Records provided:

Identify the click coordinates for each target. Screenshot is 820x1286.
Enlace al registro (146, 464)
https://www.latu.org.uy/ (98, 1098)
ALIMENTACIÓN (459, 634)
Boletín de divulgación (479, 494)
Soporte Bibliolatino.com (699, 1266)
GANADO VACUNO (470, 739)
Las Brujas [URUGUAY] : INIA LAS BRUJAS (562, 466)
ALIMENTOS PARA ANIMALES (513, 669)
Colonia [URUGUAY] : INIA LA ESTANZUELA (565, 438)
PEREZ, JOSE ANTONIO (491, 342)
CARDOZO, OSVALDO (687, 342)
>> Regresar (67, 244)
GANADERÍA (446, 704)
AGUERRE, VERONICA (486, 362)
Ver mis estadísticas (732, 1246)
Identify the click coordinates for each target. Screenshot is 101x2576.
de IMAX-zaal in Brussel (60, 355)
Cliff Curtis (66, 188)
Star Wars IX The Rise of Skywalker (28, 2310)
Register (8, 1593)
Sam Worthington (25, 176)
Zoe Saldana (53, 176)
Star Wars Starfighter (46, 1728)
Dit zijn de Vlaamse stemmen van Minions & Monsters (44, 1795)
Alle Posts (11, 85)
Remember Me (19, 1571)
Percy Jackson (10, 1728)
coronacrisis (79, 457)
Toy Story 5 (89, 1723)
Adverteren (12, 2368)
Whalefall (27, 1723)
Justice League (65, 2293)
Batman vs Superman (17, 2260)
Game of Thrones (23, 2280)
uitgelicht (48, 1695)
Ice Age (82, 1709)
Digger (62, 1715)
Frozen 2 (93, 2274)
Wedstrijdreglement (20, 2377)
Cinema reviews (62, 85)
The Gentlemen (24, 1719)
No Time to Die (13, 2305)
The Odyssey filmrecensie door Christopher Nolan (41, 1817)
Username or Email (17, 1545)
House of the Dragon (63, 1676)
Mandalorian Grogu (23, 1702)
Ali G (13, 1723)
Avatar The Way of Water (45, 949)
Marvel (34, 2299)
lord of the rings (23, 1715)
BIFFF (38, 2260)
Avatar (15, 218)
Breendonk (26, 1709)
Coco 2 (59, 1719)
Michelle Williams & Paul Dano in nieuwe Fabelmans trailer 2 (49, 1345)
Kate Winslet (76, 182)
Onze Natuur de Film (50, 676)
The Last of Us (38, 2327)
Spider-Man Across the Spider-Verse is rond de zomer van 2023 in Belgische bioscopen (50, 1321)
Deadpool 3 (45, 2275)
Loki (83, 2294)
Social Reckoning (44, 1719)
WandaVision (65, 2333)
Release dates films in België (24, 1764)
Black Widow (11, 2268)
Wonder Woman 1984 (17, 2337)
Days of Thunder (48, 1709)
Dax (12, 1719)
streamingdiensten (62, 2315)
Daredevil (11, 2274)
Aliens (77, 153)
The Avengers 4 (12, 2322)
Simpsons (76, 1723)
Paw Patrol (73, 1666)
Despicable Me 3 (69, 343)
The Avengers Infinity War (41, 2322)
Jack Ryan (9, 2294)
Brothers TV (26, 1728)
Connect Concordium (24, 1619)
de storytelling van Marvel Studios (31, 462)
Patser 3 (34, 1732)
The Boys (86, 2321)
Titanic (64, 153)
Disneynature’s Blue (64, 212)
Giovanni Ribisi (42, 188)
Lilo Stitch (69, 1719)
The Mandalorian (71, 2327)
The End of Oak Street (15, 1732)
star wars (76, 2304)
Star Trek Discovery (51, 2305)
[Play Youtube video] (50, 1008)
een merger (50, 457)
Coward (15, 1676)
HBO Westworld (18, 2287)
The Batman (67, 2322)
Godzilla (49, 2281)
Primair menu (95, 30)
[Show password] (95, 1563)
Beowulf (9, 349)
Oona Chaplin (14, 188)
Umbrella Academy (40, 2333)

Assigned task: Nothing beyond the lines from the start of the entries through the line with "WandaVision (65, 2333)" should appear. Repeat those lines exactly, both ends included.

Solution below:
Identify the click coordinates for each target. Screenshot is 820x1286.
Enlace al registro (146, 464)
https://www.latu.org.uy/ (98, 1098)
ALIMENTACIÓN (459, 634)
Boletín de divulgación (479, 494)
Soporte Bibliolatino.com (699, 1266)
GANADO VACUNO (470, 739)
Las Brujas [URUGUAY] : INIA LAS BRUJAS (562, 466)
ALIMENTOS PARA ANIMALES (513, 669)
Colonia [URUGUAY] : INIA LA ESTANZUELA (565, 438)
PEREZ, JOSE ANTONIO (491, 342)
CARDOZO, OSVALDO (687, 342)
>> Regresar (67, 244)
GANADERÍA (446, 704)
AGUERRE, VERONICA (486, 362)
Ver mis estadísticas (732, 1246)
Identify the click coordinates for each target. Screenshot is 101x2576.
de IMAX-zaal in Brussel (60, 355)
Cliff Curtis (66, 188)
Star Wars IX The Rise of Skywalker (28, 2310)
Register (8, 1593)
Sam Worthington (25, 176)
Zoe Saldana (53, 176)
Star Wars Starfighter (46, 1728)
Dit zijn de Vlaamse stemmen van Minions & Monsters (44, 1795)
Alle Posts (11, 85)
Remember Me (19, 1571)
Percy Jackson (10, 1728)
coronacrisis (79, 457)
Toy Story 5 (89, 1723)
Adverteren (12, 2368)
Whalefall (27, 1723)
Justice League (65, 2293)
Batman vs Superman (17, 2260)
Game of Thrones (23, 2280)
uitgelicht (48, 1695)
Ice Age (82, 1709)
Digger (62, 1715)
Frozen 2 (93, 2274)
Wedstrijdreglement (20, 2377)
Cinema reviews (62, 85)
The Gentlemen (24, 1719)
No Time to Die (13, 2305)
The Odyssey filmrecensie door Christopher Nolan (41, 1817)
Username or Email (17, 1545)
House of the Dragon (63, 1676)
Mandalorian Grogu (23, 1702)
Ali G (13, 1723)
Avatar The Way of Water (45, 949)
Marvel (34, 2299)
lord of the rings (23, 1715)
BIFFF (38, 2260)
Avatar (15, 218)
Breendonk (26, 1709)
Coco 2 (59, 1719)
Michelle Williams & Paul Dano in nieuwe Fabelmans trailer 2 (49, 1345)
Kate Winslet (76, 182)
Onze Natuur de Film (50, 676)
The Last of Us (38, 2327)
Spider-Man Across the Spider-Verse is rond de zomer van 2023 in Belgische bioscopen (50, 1321)
Deadpool 3 (45, 2275)
Loki (83, 2294)
Social Reckoning (44, 1719)
WandaVision (65, 2333)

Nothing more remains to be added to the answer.